Problem » Extract the stretch of lines that starts at the line with "Task: Show info tooltip for Custom Endpoint" and ends at the last line of the data below. Give it exactly, without pictures.

Screenshot grounding data »
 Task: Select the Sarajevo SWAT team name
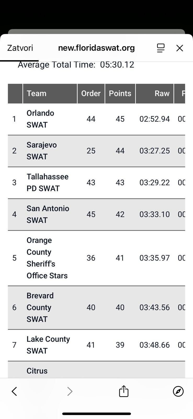(42, 151)
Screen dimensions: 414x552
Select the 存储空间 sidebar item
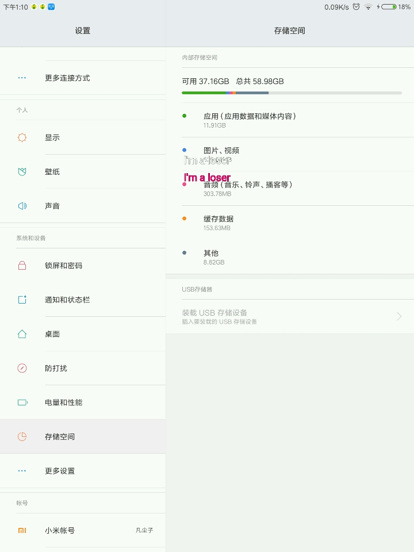click(83, 436)
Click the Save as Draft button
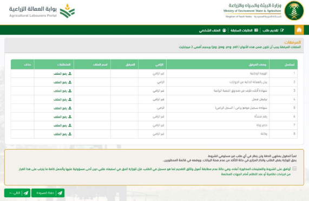Screen dimensions: 309x201 click(48, 193)
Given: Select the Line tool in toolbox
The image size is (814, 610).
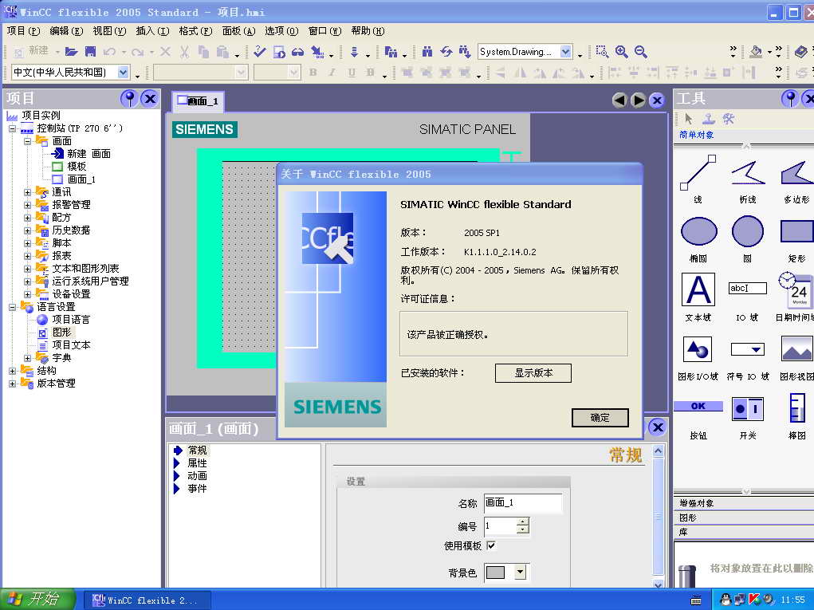Looking at the screenshot, I should pyautogui.click(x=698, y=173).
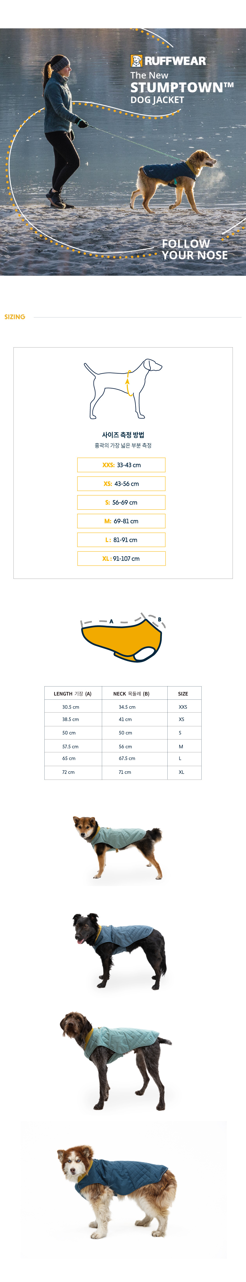This screenshot has width=246, height=1282.
Task: Click the letter A length marker
Action: point(111,621)
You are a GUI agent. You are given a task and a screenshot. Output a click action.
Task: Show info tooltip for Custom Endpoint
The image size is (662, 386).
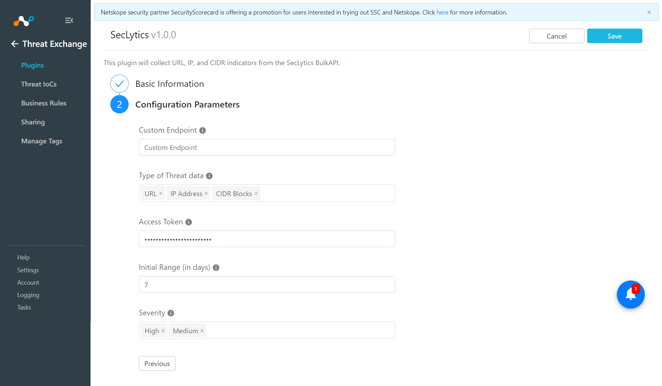pos(203,130)
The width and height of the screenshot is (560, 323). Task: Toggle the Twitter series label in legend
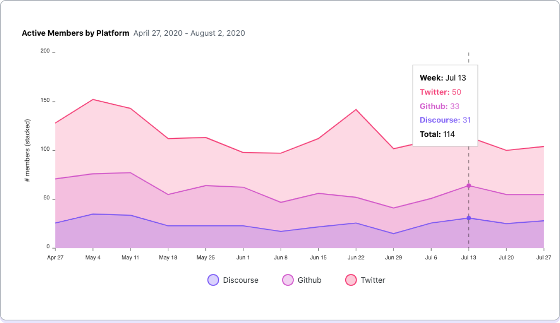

Output below »
Task: Show info tooltip for Custom Endpoint
The image size is (662, 386).
pos(203,130)
The width and height of the screenshot is (560, 323). Task: Toggle the Twitter series label in legend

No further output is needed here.